While these algorithms are smart, they fall far short of what artificial intelligence is meant to do, which is replicate the human decision-making process. Statistically based predictions lack human reasoning, judgment, and imagination. In this sense, machine learning might be considered a necessary precursor to true AI. Even the most sophisticated AI systems to date, such as IBM Watson , fail to provide the insights into big data that human data scientists provide.
8. Most big data projects achieve at least half of their goals
IT managers know that no data analytics project is 100% successful. When those projects involve big data, the success rate plummets, as recent survey results from NewVantagePartners show. Over the past five years, 95 percent of business leaders said their company was involved in a big data project, but only 48.4 percent of those projects had "measurable results.
NewVantage Partners' Big Data Executive Survey shows that fewer than half of Big Data programs achieve their goals, with "cultural" change being the most difficult to achieve.

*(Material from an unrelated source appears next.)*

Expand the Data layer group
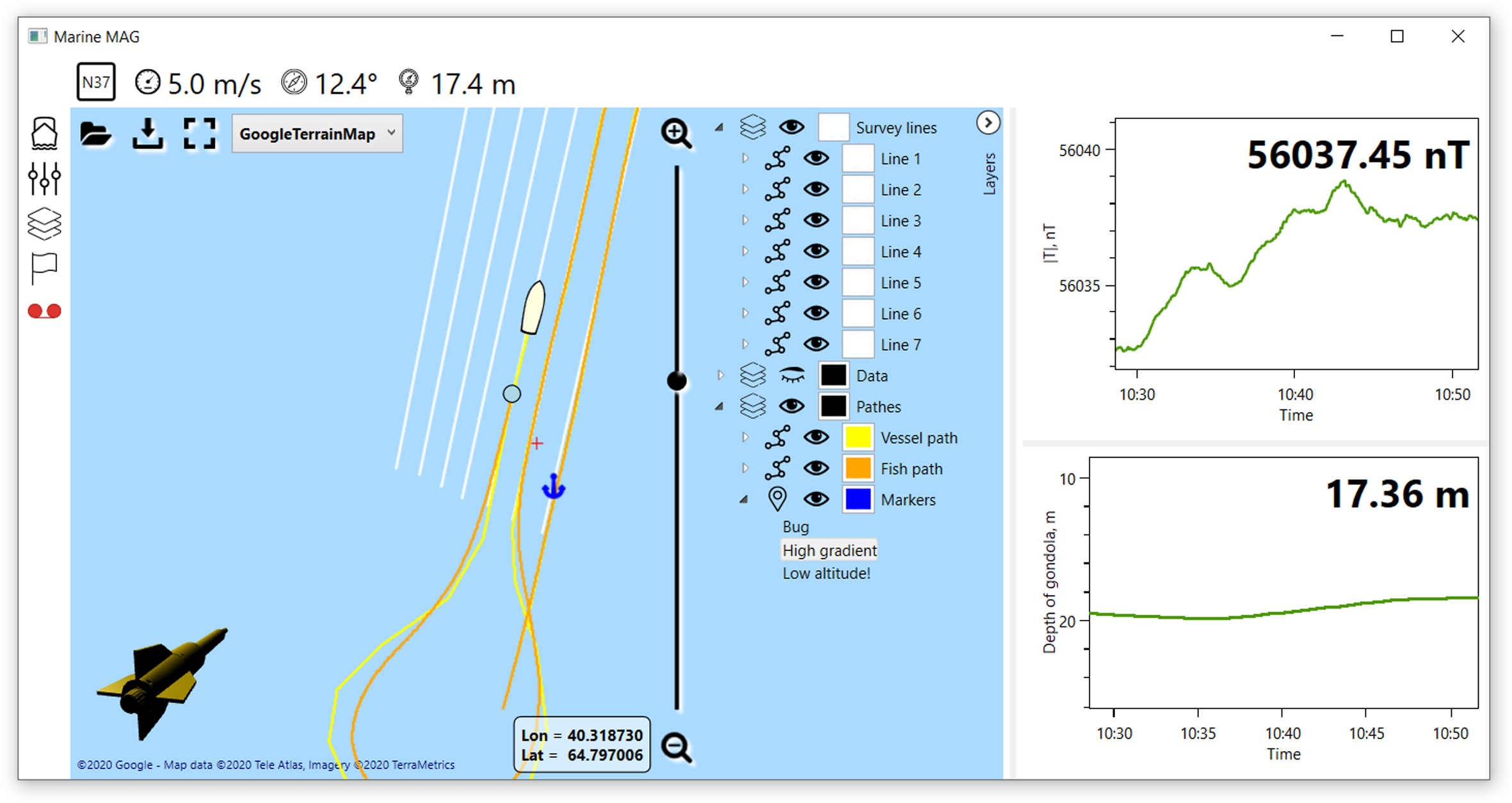This screenshot has width=1512, height=803. pyautogui.click(x=720, y=376)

In fact, according to Gartner research released in October 2016 , big data projects rarely make it past the pilot stage.Gartner's survey found that only 15 percent of big data implementations are deployed into production, relatively unchanged from the 14 percent success rate reported in last year's survey.
9. Big data growth will reduce the need for data engineers
If the goal of your company's big data initiative is to minimize the need for data scientists, you may be in for an unpleasant surprise. The 2017 Robert Half Tech Salary Guide notes that annual salaries for data engineers jumped to between $130,000 and $196,000 on average, while data scientists' salaries now average between $116,000 and $163,000, and business intelligence analysts' salaries now average between $118,000 and $138,750 per year.
10. Employees and front-line managers will embrace big data with open arms
A survey by NewVantagePartners found that 85.5 percent of companies are committed to creating a "data-driven culture. However, the overall success rate for new data initiatives is only 37.1%. The three most commonly cited barriers for these companies were lack of organizational alignment (42.6%), lack of adoption and understanding by middle management (41%), and business resistance or lack of understanding (41%).
The future may belong to big data, but reaping the benefits of this technology will require a lot of hard work against diverse human nature.